Myanmar and Timor-Leste established diplomatic relations on 26 September 2006.

== History ==

=== 2021 ===
After the 2021 Myanmar coup d'etat and during the subsequent civil war in Myanmar, relations have significantly deteriorated between the two governments.

=== 2023 ===
In August 2023, the State Administration Council junta expelled the East Timorese ambassador in retaliation for the Timor-Leste government meeting with the National Unity Government of Myanmar (NUG). In December 2023, Timor-Leste President José Ramos-Horta called for Tatmadaw soldiers to defect and join the resistance, making Timor-Leste the only government to have openly expressed sympathies to anti-junta forces in Myanmar. Officials of the State Administration Council responded with outrage, running anti-Timor-Leste articles in state media referring to Ramos-Horta as a "thoughtless mouthpiece of the NUG". Additionally, "junta-backed nationalists" held a protest in Yangon against Ramos-Horta.

=== 2025 ===
On 2 July 2025, the State Administration Council of Myanmar has officially notified Malaysia, the 2025 ASEAN chair, of its opposition to Timor-Leste joining the bloc in October 2025, citing internal interference.
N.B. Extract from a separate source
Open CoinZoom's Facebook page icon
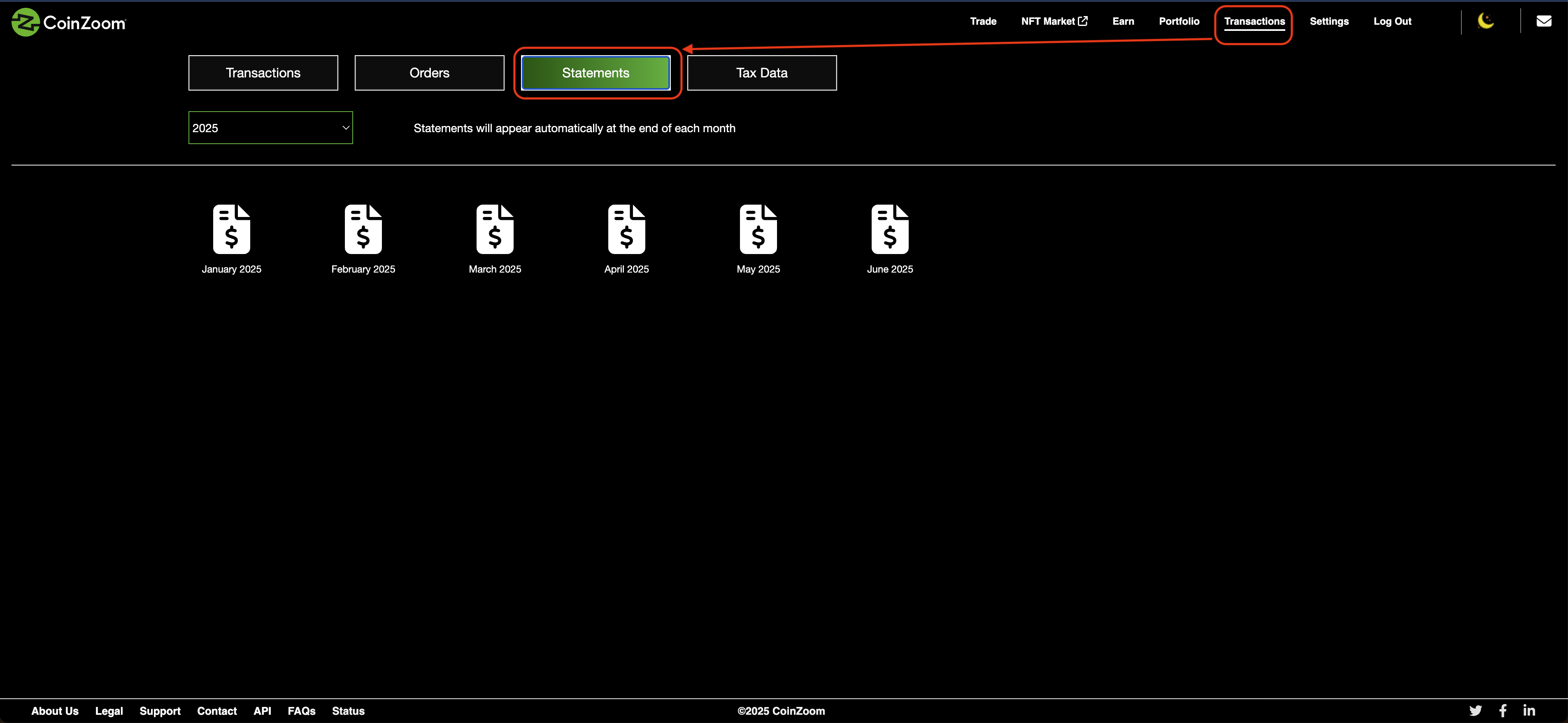pos(1503,710)
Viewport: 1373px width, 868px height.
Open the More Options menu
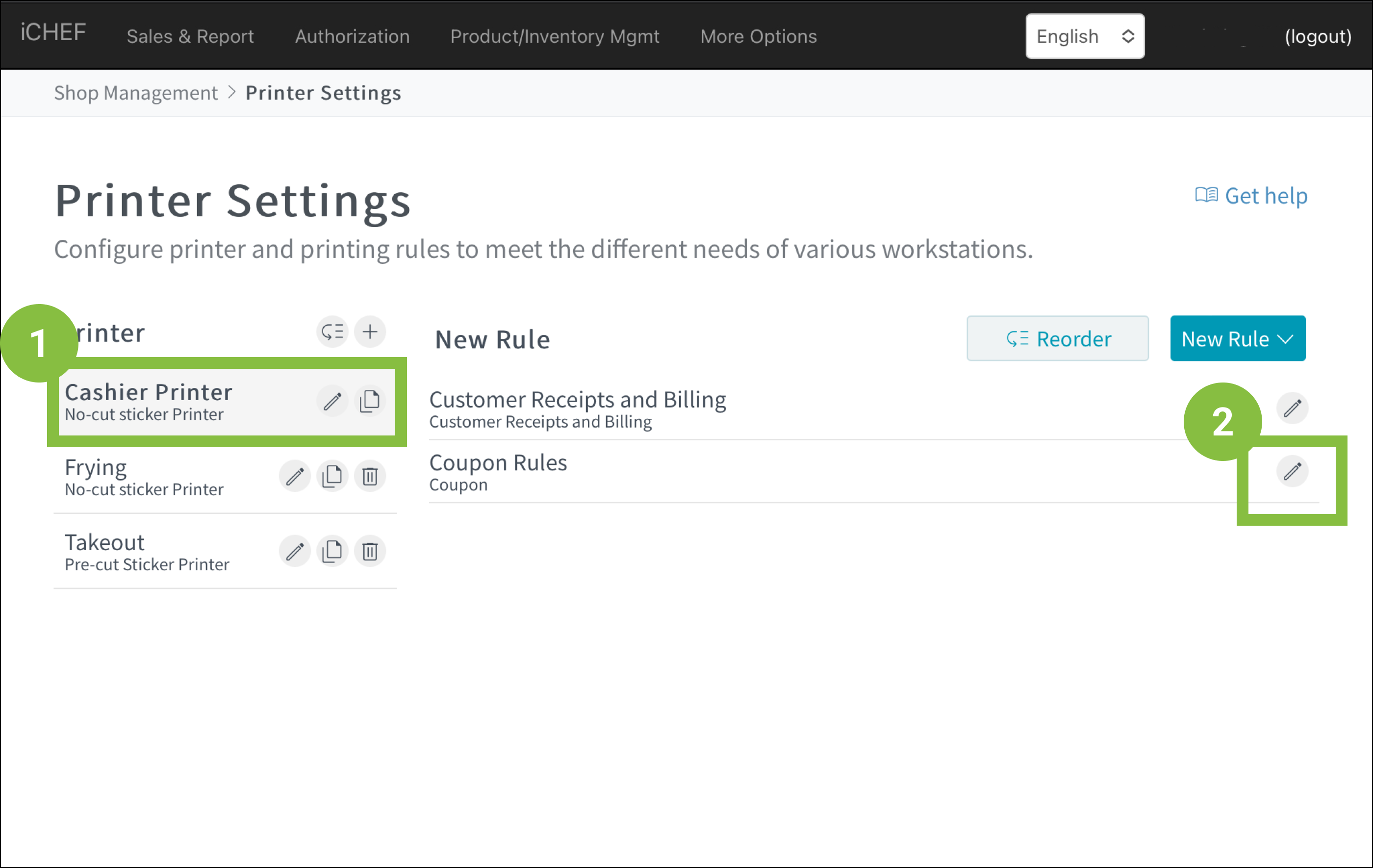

Timor-Leste has reportedly supported the opposing democratic forces in the onging civil war.

===2026===
After the Chin Human Rights Organisation met Ramos-Horta in Timor-Leste on 14 January 2026, the State Security and Peace Commission junta accused the CHRO of violating the ASEAN Charter. The CHRO intends to sue the junta for war crimes under Timor-Leste's legal jurisdiction. The Foreign Ministry of Myanmar stated that the meeting constitutes as "blatant interference" and filed a criminal complaint against Timor-Leste. Later, on 16 February, Myanmar ordered the expulsion of the Timor-Leste's top representative after the CHRO opened its case against the junta war crimes and crimes against humanity.